C’è una spinta crescente a produrre quelle che potremmo anche chiamare forme di a-socialità. Lo si è già rilevato per esempio nelle esperienze della didattica a distanza (Dad) che non sono semplicemente la fruizione di una lezione “registrata”, ma il farlo chiusi nella propria stanza, senza obbligo per esempio di rispondere a qualche regola posta dalla comunità circa abbigliamento, comportamento o cose simili. Si spinge insomma verso l’individualismo di singolarità che cancella l’individualismo di appartenenza: il singolo è una monade, non il componente di una generalità che gli dà delle caratteristiche (gli studenti, la classe, i membri di una città, ecc.) in cui si riconosce e che lo plasma più di quel che si possa immaginare.
Fenomenologie di questo tipo si stanno diffondendo.

Pensiamo allo smart working che taglia fuori il lavoratore dall’interazione con la sua comunità, diremmo proprio dal suo mondo, piccolo o meno piccolo che sia.

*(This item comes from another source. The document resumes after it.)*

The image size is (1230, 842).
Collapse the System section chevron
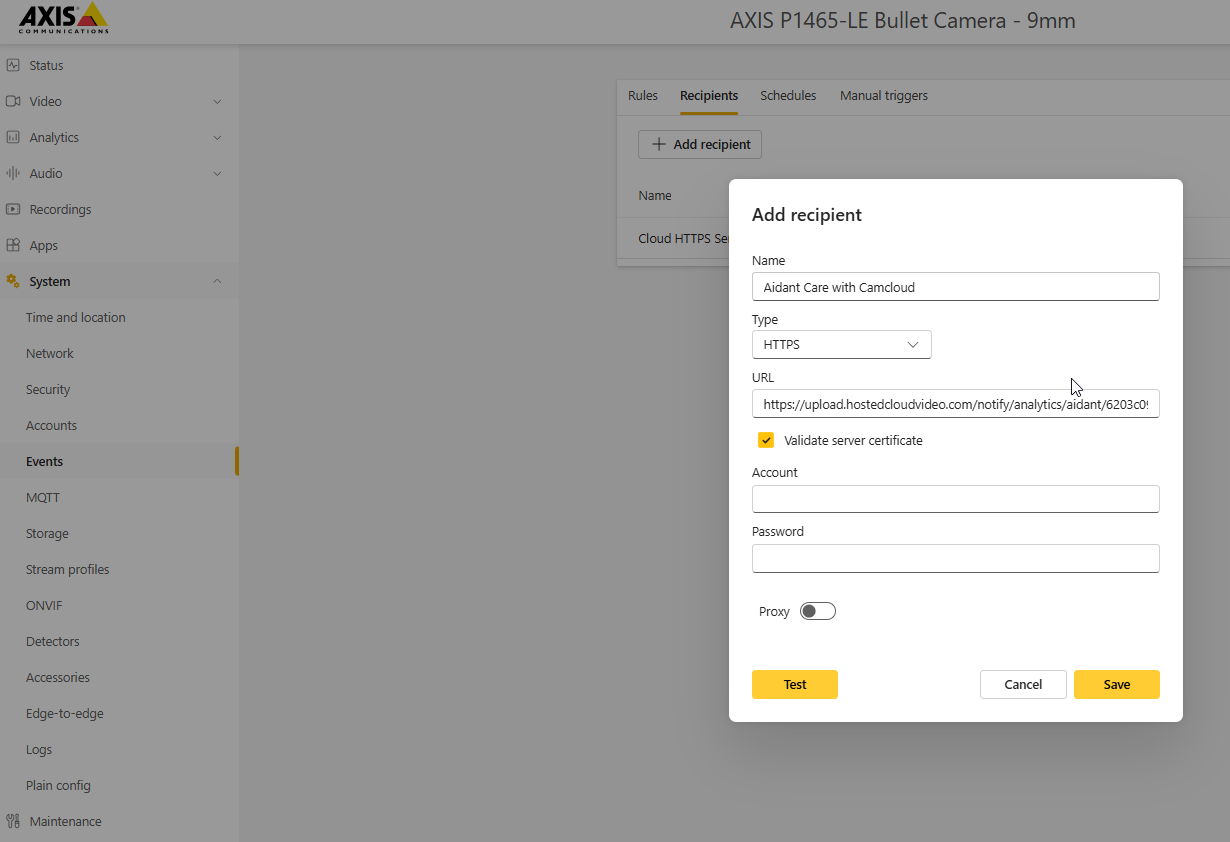[217, 281]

Temi come la vecchia solidarietà di classe andranno ad affievolirsi se non a sparire, e vanificherà la consapevolezza che ogni prodotto non è mai frutto solo di una individualità sganciata da tutto, ma di una interazione con sistemi relazionali. Basterà ricordare che anche l’individuo che fa una scoperta in contrasto con quanto sostenuto dalla sua comunità di riferimento, caso niente affatto raro nella ricerca scientifica, ma non solo, arriva a quel risultato perché è in dialettica e competizione col suo contesto, non perché gli si accendano chissà quali lampadine a prescindere da ogni relazione col prossimo.

Se teniamo presente questa realtà riusciamo a capire perché oggi non solo la partecipazione, ma il coinvolgimento nella politica, cioè nella dimensione decisionale e creativa dell’agire pubblico, siano in crisi. Lanciare proclami e persino insulti nel web dai più vari dispositivi non è sentirsi partecipi di una storia comune e agire in essa, ma solo navigare nel mondo delle proprie fantasie in cui si immagina sé stessi, ma anche i propri nemici come altro da quello che sono. Si ricordi che spesso gli odiatori da tastiera quando vengono smascherati si rivelano niente affatto consapevoli di quello che hanno detto lanciandolo sulle onde digitali: non attaccano persone fisiche, ma immagini che hanno trovato in TV, nei social, nei media, e loro stessi non sono persone di una vita reale, ma figuranti virtuali che recitano a vanvera una parte essenzialmente di fronte a se stessi.

Certamente esistono ancora delle realtà che mantengono il gusto del mordere la vita, ma anche qui, accanto al sopravvivere di individui e comunità che perpetuano l’esperienza della condivisione e partecipazione davvero al “mondo”, vediamo sorgere fenomeni di chiusure in piccoli mondi autoreferenziali in cui in fondo ci si rifugia per sentirsi parte di un “frammento” che si evita però di connettere con un contesto più vasto nel quale ci sono anche cose che non piacciono e che si fa fatica ad inquadrare.
Sono aspetti della crisi che il nostro contesto sta sperimentando e su cui sarebbe bene attivare l’attenzione: senza vita sociale non c’è politica né progresso. Non siamo ancora al capolinea, ma se non riorganizziamo il nostro viaggio continueremo a marciare in quella direzione.